Dataset items
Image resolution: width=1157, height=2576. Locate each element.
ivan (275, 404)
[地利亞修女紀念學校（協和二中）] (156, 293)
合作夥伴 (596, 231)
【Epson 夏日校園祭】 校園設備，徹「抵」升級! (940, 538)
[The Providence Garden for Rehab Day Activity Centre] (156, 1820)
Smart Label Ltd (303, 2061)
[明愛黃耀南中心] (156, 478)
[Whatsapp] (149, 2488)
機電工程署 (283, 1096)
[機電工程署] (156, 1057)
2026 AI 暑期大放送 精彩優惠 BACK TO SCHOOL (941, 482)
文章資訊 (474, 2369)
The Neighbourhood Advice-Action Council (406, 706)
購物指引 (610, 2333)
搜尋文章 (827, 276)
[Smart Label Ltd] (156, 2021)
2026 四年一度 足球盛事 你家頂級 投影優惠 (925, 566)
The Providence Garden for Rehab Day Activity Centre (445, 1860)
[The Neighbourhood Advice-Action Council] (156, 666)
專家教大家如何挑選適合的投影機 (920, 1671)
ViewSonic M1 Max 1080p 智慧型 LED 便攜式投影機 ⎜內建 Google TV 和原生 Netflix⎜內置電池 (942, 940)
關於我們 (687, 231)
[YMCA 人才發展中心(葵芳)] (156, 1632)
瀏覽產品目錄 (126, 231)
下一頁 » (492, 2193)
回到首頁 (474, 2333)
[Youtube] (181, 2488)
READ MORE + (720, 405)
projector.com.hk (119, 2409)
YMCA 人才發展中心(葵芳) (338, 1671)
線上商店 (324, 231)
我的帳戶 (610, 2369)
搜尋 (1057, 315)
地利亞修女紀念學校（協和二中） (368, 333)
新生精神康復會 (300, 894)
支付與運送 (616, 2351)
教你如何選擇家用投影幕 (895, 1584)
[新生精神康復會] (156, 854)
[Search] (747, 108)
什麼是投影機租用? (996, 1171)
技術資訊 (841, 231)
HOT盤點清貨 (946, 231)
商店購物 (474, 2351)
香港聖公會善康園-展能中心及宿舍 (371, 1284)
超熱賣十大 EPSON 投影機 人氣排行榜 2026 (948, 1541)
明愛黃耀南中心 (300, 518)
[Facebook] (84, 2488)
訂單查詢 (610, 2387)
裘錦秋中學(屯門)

Your instructions: Stopping at the line containing "2026 AI 暑期大放送 精彩優惠 BACK TO SCHOOL (941, 482)", please repeat exactly every line from the very start of the entries, that line included, and nothing more.

Completed task:
Image resolution: width=1157, height=2576. Locate each element.
ivan (275, 404)
[地利亞修女紀念學校（協和二中）] (156, 293)
合作夥伴 (596, 231)
【Epson 夏日校園祭】 校園設備，徹「抵」升級! (940, 538)
[The Providence Garden for Rehab Day Activity Centre] (156, 1820)
Smart Label Ltd (303, 2061)
[明愛黃耀南中心] (156, 478)
[Whatsapp] (149, 2488)
機電工程署 (283, 1096)
[機電工程署] (156, 1057)
2026 AI 暑期大放送 精彩優惠 BACK TO SCHOOL (941, 482)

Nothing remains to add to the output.